The merchants of the earth shall weep and mourn over [Babylon]; for no man buyeth their merchandise any more; the merchandise of gold and silver and precious stones…and horses, and chariots, and slaves, and souls of men. (Revelation 18:11-12a, 13b)
A TOTAL ECONOMY is one in which everything—“life forms,” for instance,—or the “right to pollute” is “private property” and has a price and is for sale. A total economy is an unrestrained taking of profits from the disintegration of nations, communities, households, landscapes, and ecosystems.—Wendell Berry
We live in a society that measures all values in terms of money. Work that used to be done for subsistence or for love is increasingly done for money. Agriculture has changed from a model in which farmers grew a diverse range of crops to feed themselves and gave away or sold surplus, to one in which most grow one or two crops to convert into money. Care of children and old people is increasingly given over to paid workers.
This change raises GDP and allows for the robust economic growth that experts and politicians love. It also threatens the health of families, communities and the natural world.

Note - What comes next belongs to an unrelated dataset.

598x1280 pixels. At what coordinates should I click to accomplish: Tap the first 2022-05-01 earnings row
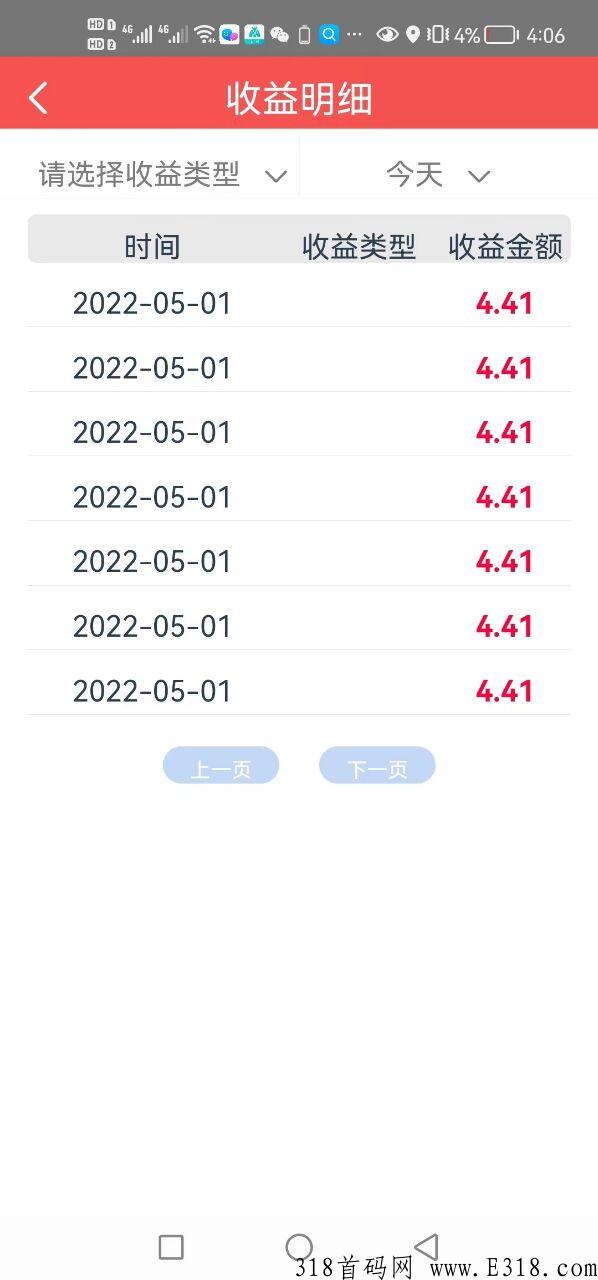click(299, 303)
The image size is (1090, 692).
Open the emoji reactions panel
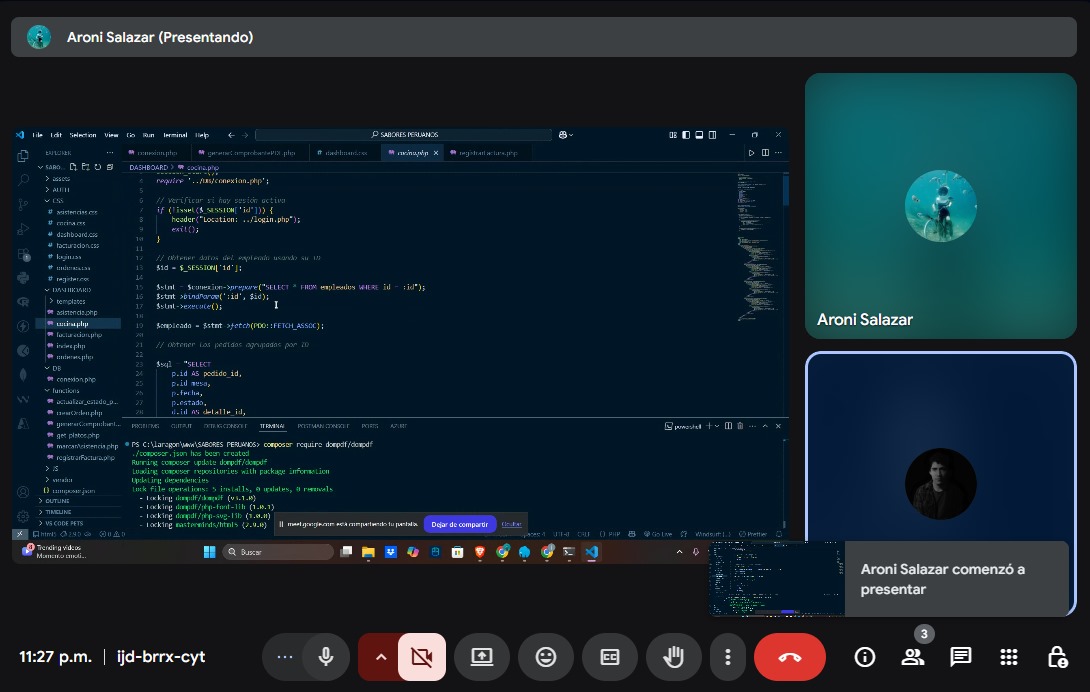(x=545, y=657)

This threat is partly a matter of distance. When our needs are met directly through our labor and the labor of people we know, on our land or land close enough for us to see, we can’t help knowing the human and environmental cost of what we use. When our needs are met by things brought in from a distance and paid for only by money we can all too easily ignore the damage done by their production.

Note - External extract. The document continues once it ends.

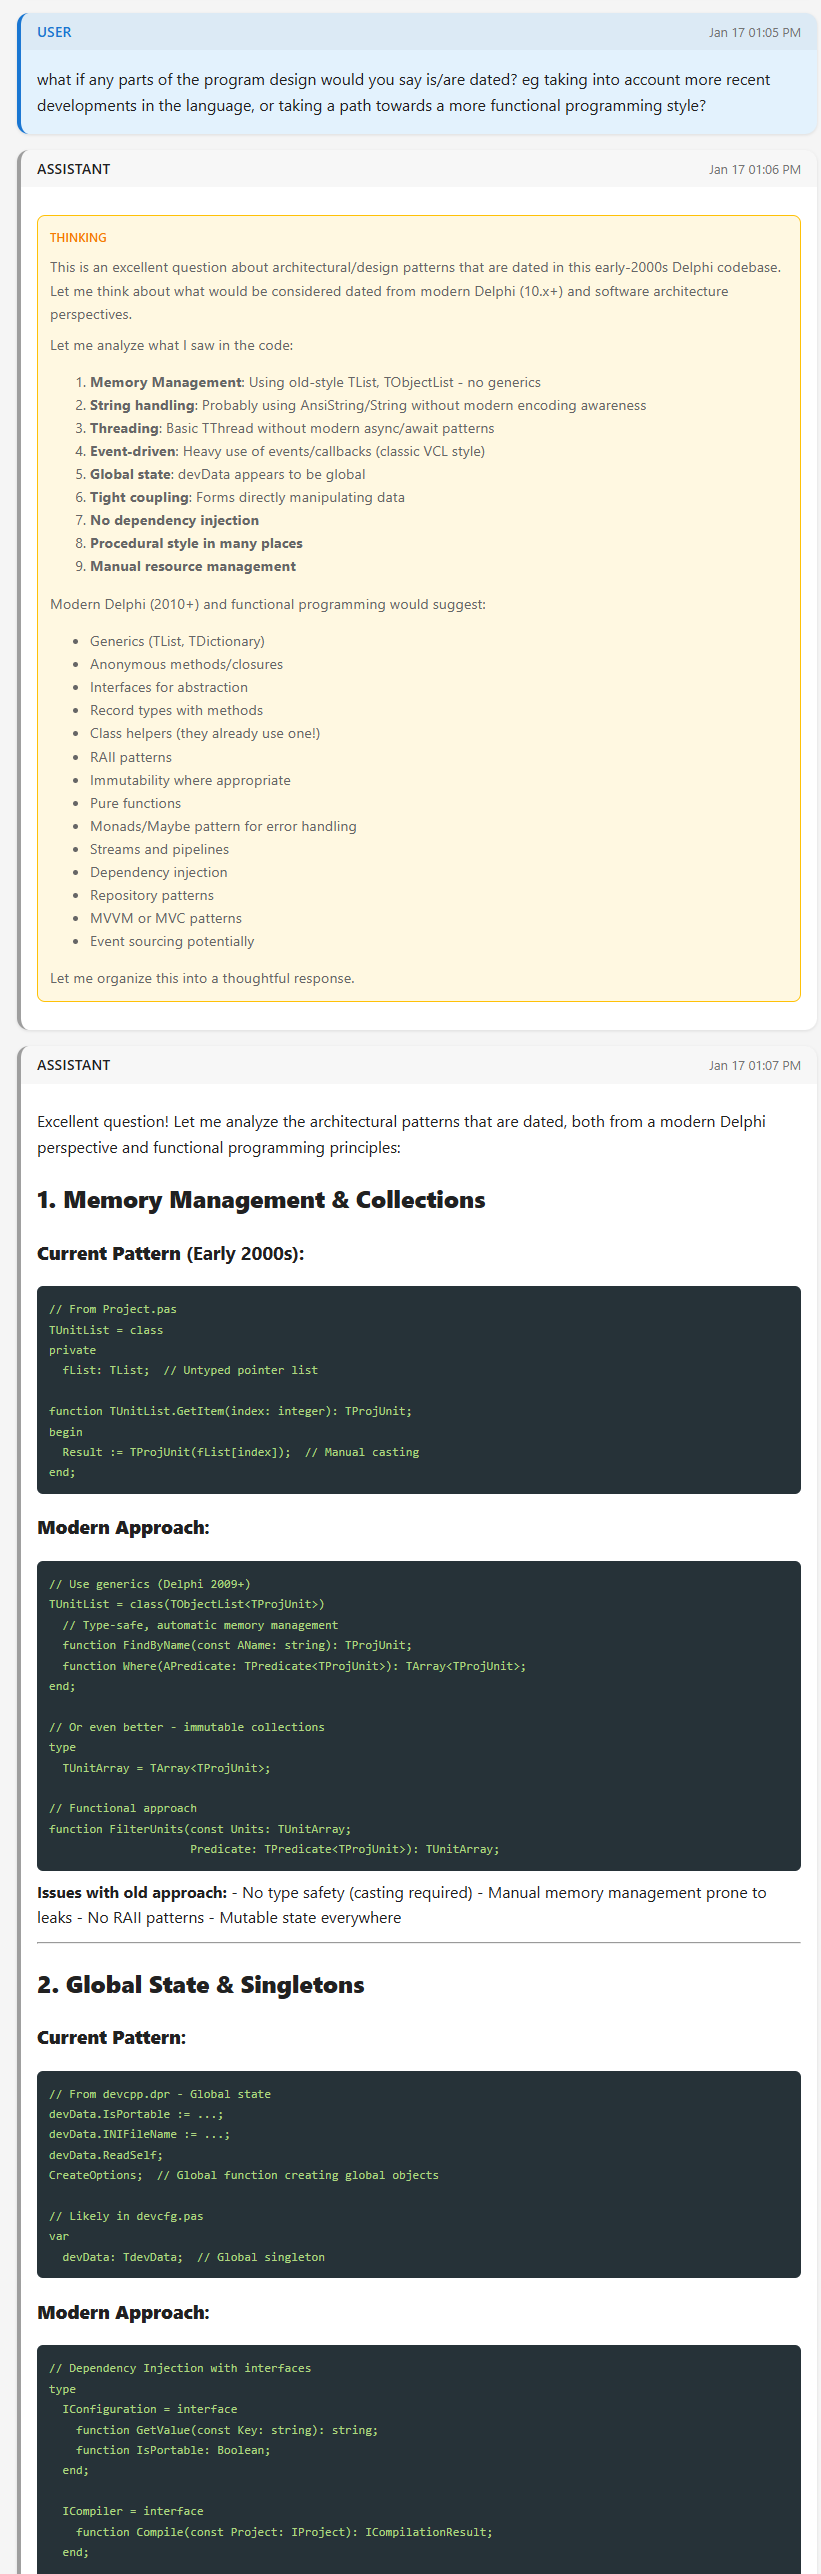
Task: Click the USER label in the message header
Action: 54,32
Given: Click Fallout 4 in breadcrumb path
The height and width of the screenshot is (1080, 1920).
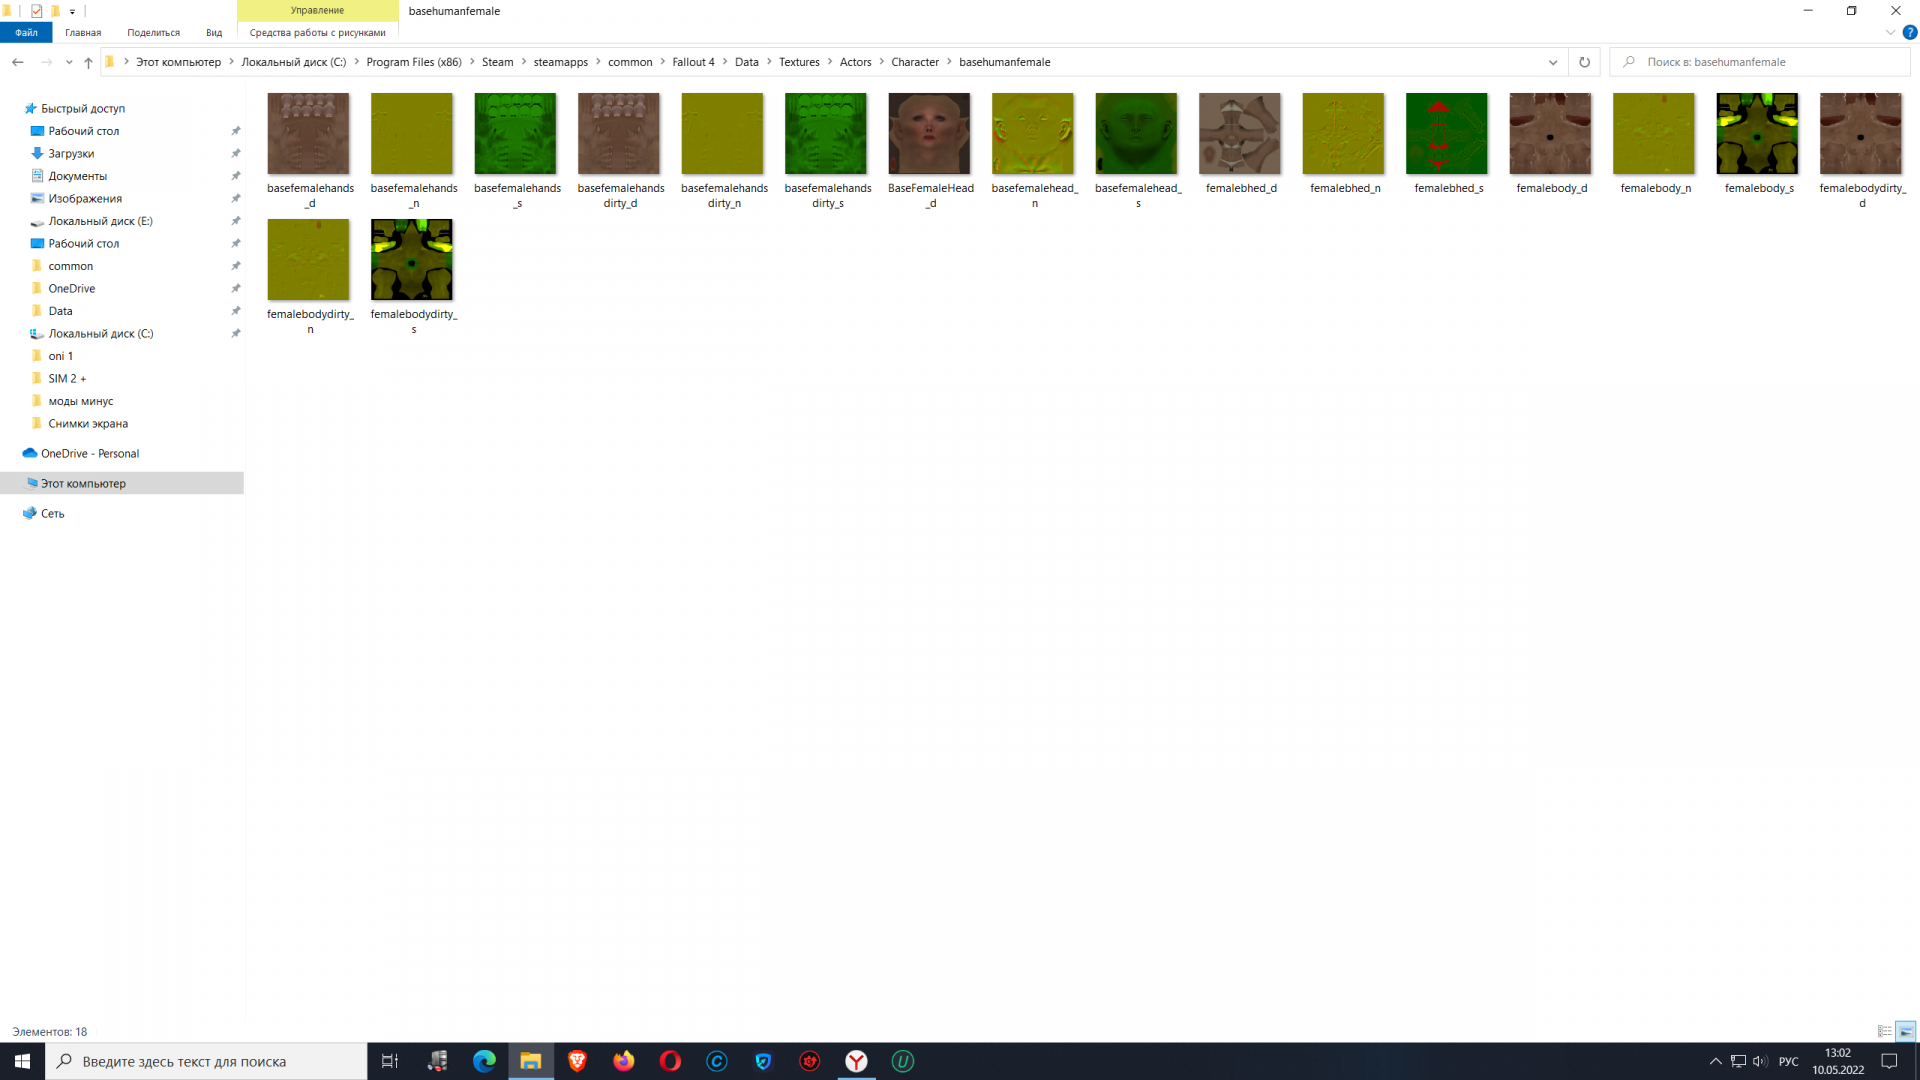Looking at the screenshot, I should tap(693, 62).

The threat is also a matter of making what was once one subsidiary value into the only value. When food and shelter, education and spiritual leadership, mental and physical healing and care for the old and young are all provided for profit, on the market, it is easy for us to succumb to the idolatry of the total economy, to forget that profit is not the only thing that matters, to sell our time, our labor and our souls.
As people of faith we are called to step back from the total economy. We are called to keep time free to work for love as well as for money, and to measure the value of this work by the well-being of our children, the trust between ourselves and our neighbors, the health of the land, and the inner quietude and freedom that allow us to hear and to obey God’s calling.